→ **EXTRAIT**
━━━━━━━━━━━━━━━━━━━━

On peut cependant douter de l’efficacité de cette règlementation puisque cela n’a pas empêché les producteurs de contourner la loi et de faire entrer des produits similaires[9] sur le marché. Dans le cadre de la Loi du 9 août 2004[10], on peut lire dans les débats parlementaires qu’un « amendement revisitant le dispositif législatif applicable aux prémix, qui a été contourné, en retenant comme critère la dose de sucre que contiennent ces boissons »[11]est proposé. La précédente taxation était en effet jugée « inefficace, car les fabricants parviennent à contourner les contraintes fiscales imposées à ces boissons alcoolisées ; (…). De plus, la surtaxation de ces produits n’aura pour effet que de déporter les consommateurs vers d’autres types de boissons alcoolisées. »

Les producteurs de ces nouvelles boissons contournent la loi en utilisant un procédé de fermentation proche de la bière, afin d’atteindre seulement 5% voire 7% d’alcool[12]. Ces nouvelles boissons ne sont donc plus des « mélanges » comme les prémix, mais des boissons à base de rhum ou de vodka, fermentées pour ne comporter qu’un très faible taux d’alcool.

L’amendement proposait ainsi d’élargir la taxe sur les prémix aux « ready to drink », les « prêts à boire » qui sont apparus en France dans les années 2000[13] et également de l’augmenter. Une taxe de 11€ par décilitre d’alcool pur a été votée, s’appliquant à la fois aux prémix et aux ready to drink : « Les boissons constituées par :

  1. Un mélange préalable de boissons ayant un titre alcoométrique acquis n’excédant pas 1,2 % vol. et de boissons alcooliques
  2. Un ou plusieurs produits alcooliques ».

━━━━━━━━━━━━━━━━━━━━

→ **DONNÉES RECUEILLIES**

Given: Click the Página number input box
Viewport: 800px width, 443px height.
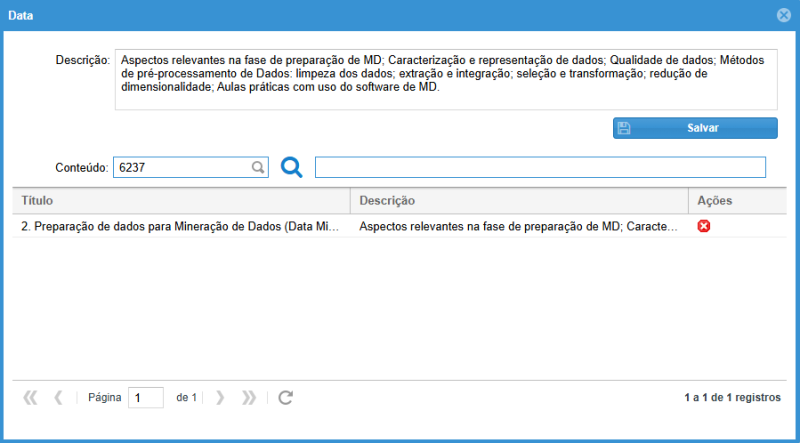Looking at the screenshot, I should coord(145,397).
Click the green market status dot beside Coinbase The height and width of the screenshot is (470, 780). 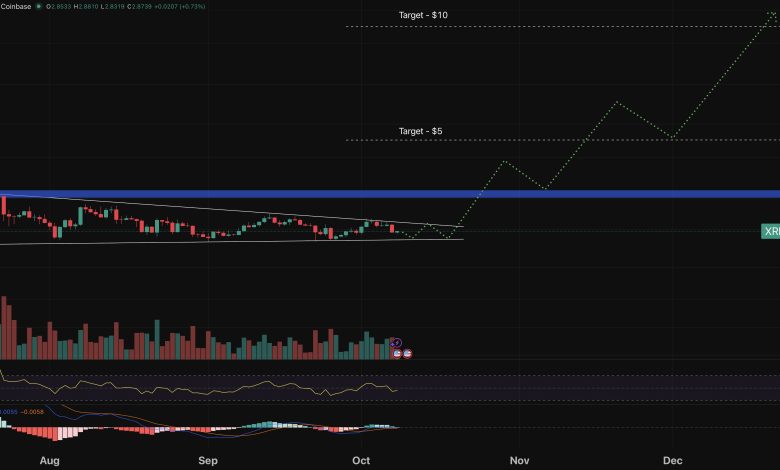[x=39, y=5]
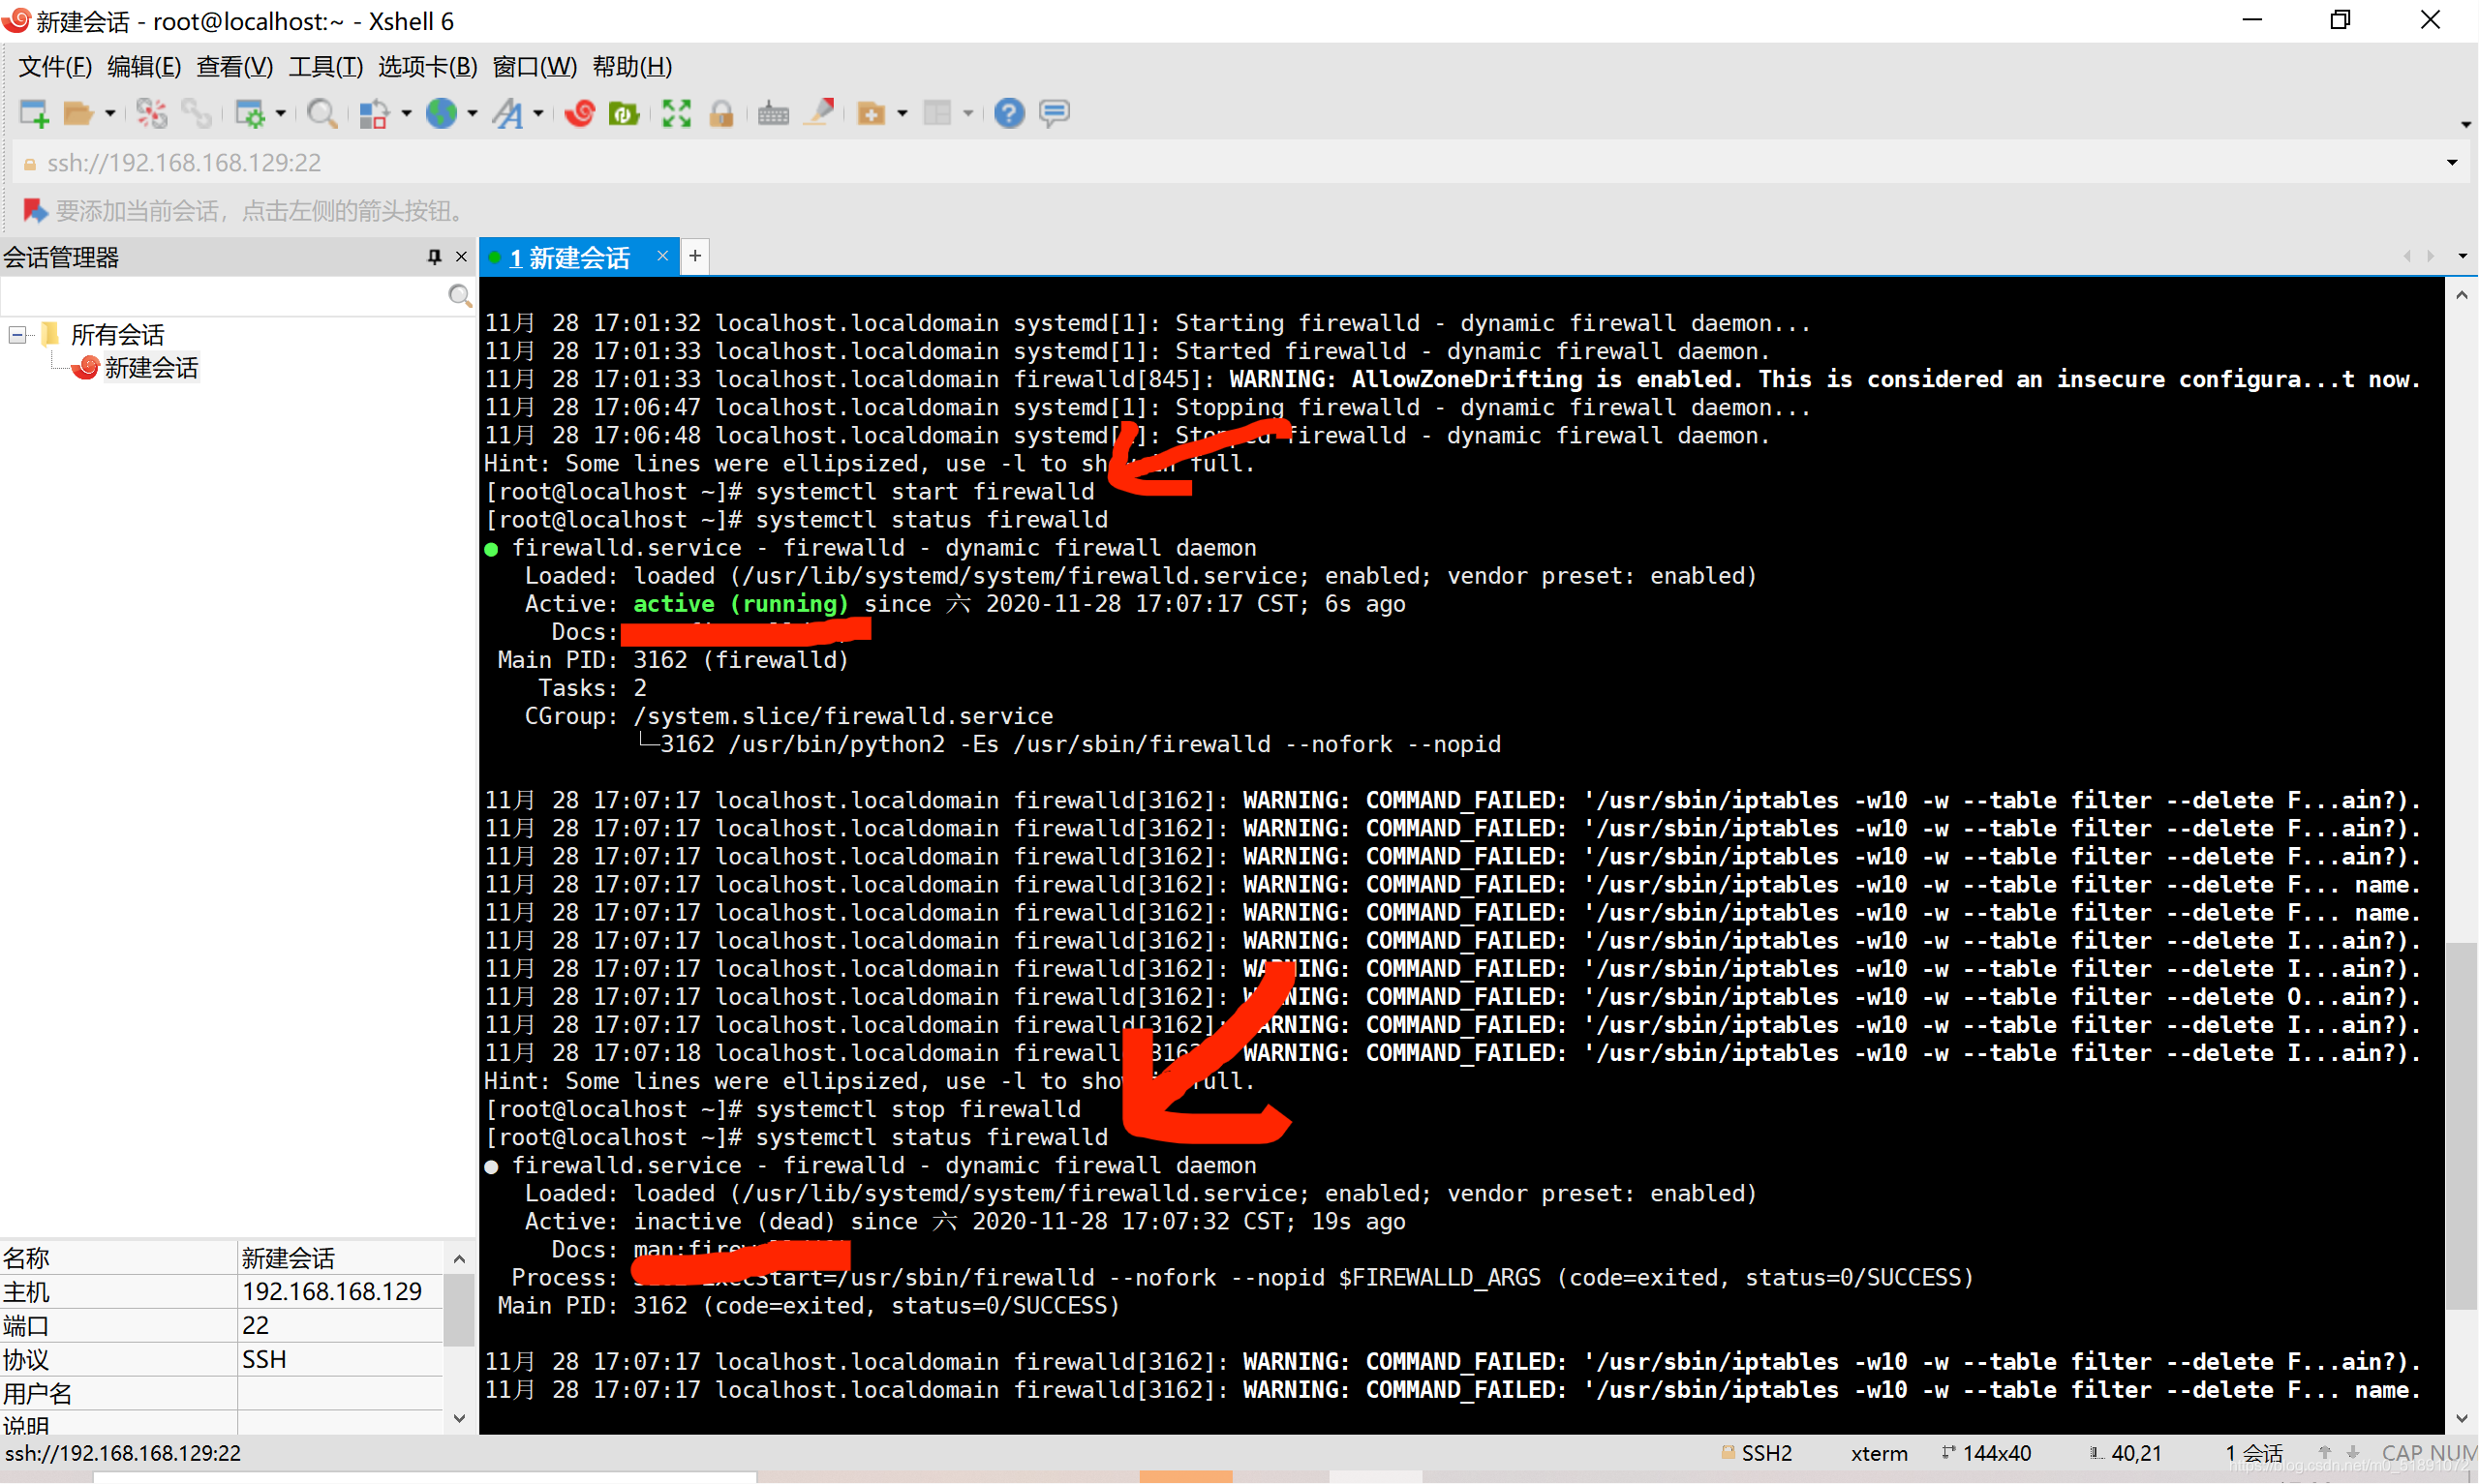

━━━━━━━━━━━━━━━━━━━━

→ **CONSIGNES**
**A)** Recopiez le passage de l'extrait sur la taxation des prémix compris entre « Les producteurs de ces » et « faible taux d’alcool. », bornes incluses, en remplaçant « rhum » par « gin ».
**B)** Rédigez la suite de l'extrait sur la taxation des prémix, à partir de sa dernière ligne.

→ **RÉPONSES**
**A)**
Les producteurs de ces nouvelles boissons contournent la loi en utilisant un procédé de fermentation proche de la bière, afin d’atteindre seulement 5% voire 7% d’alcool[12]. Ces nouvelles boissons ne sont donc plus des « mélanges » comme les prémix, mais des boissons à base de gin ou de vodka, fermentées pour ne comporter qu’un très faible taux d’alcool.

**B)**
Il ressort de ces législations deux catégories distinctes de boissons. D’une part, il existe ce que l’on nomme les « prémix » qui sont des boissons produites à partir d’une boisson spiritueuse à laquelle on ajoute une boisson sans alcool tel qu’un soda ou jus de fruit. Ce sont en réalité de simples boissons alcoolisées prêtes à déguster. D’autre part, nous avons ce que l’on nomme « ready to drink » ou « alcopop » pour « alcool » et « pop » qui fait référence aux sodas en anglais, qui sont des boissons à base d’alcool fermenté d’origine agricole comme le sucre par exemple, auxquelles on ajoute des ingrédients tels que de l’eau ou de la limonade. Il existe ainsi des alcopops à base de vin ou de malt de bière.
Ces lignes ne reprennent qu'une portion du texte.